Demetria White from White's Family Farm made Turnip Green & Cheddar Cornbread. (see recipe below) The Turnip Green Festival at the Nashville Farmers Market is Saturday, November 2nd from 10:00 – 4:00, with live music, free samples, a cornbread baking contest, cooking demos and more. Get all the details online at www.nashvillefarmersmarket.org
Turnip Green & Cheddar Cornbread
1 Poblano Pepper, seeded & chopped
1 onion, diced (1 cup)
2 cloves garlic, minced
½ teaspoon salt
1 large bunch of greens, washed, stemmed & chopped
4 tablespoons oil
1 ¾ cups buttermilk
2 large eggs
1 ¾ cups self-rising cornmeal
2 tablespoons sugar
2 ears of corn, cut off (or 1 small can creamed corn)
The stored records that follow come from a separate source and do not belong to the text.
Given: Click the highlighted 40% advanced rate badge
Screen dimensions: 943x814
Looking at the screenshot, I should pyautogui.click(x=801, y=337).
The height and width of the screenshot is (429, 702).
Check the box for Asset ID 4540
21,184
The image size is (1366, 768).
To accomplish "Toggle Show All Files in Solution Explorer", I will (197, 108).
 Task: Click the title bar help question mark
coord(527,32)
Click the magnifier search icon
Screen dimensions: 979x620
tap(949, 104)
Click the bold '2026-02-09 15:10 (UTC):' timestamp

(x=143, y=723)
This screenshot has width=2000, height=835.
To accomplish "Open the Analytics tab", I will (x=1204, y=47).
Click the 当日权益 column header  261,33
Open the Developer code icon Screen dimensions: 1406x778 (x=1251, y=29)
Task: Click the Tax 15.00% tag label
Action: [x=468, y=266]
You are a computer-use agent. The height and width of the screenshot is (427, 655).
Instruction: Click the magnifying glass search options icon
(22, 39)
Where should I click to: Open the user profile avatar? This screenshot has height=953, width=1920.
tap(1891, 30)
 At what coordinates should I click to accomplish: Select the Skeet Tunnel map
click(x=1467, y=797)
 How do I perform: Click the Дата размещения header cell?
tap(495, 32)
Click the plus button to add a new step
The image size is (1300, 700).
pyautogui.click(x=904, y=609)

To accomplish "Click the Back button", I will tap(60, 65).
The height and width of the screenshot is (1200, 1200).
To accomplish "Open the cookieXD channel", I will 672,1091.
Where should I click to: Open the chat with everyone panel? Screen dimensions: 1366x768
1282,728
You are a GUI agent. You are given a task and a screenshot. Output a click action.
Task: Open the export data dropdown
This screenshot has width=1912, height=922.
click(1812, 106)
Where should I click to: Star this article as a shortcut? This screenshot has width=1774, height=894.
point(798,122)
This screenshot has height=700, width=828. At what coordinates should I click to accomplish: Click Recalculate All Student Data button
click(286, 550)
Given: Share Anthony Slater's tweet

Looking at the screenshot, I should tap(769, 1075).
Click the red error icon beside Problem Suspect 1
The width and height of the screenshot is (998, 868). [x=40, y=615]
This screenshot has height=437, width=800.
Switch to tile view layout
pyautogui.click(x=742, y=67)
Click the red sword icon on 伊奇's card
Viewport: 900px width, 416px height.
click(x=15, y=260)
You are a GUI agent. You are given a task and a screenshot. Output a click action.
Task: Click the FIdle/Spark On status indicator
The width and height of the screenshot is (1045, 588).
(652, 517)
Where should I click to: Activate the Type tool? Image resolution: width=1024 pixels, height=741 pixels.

8 oz sharp cheddar cheese, shredded
Preheat oven to 400 degrees.
Heat 2 tablespoons oil in cast iron skillet. Add onion, pepper, garlic and ½ teaspoon salt. Sauté until soft. Add greens and sauté until wilted. Remove from heat and cool.
In a large bowl, combine cornmeal, sugar, buttermilk, eggs and corn. After mixed well, fold in cheese & greens mixture. Add remaining 2 tablespoons of oil into clean iron skillet. Pour cornbread mixture in and bake for 40 minutes or until done. When cornbread comes out of oven, cover with aluminum foil and allow to sit for 10 to 15 minutes before cutting. Enjoy!!!!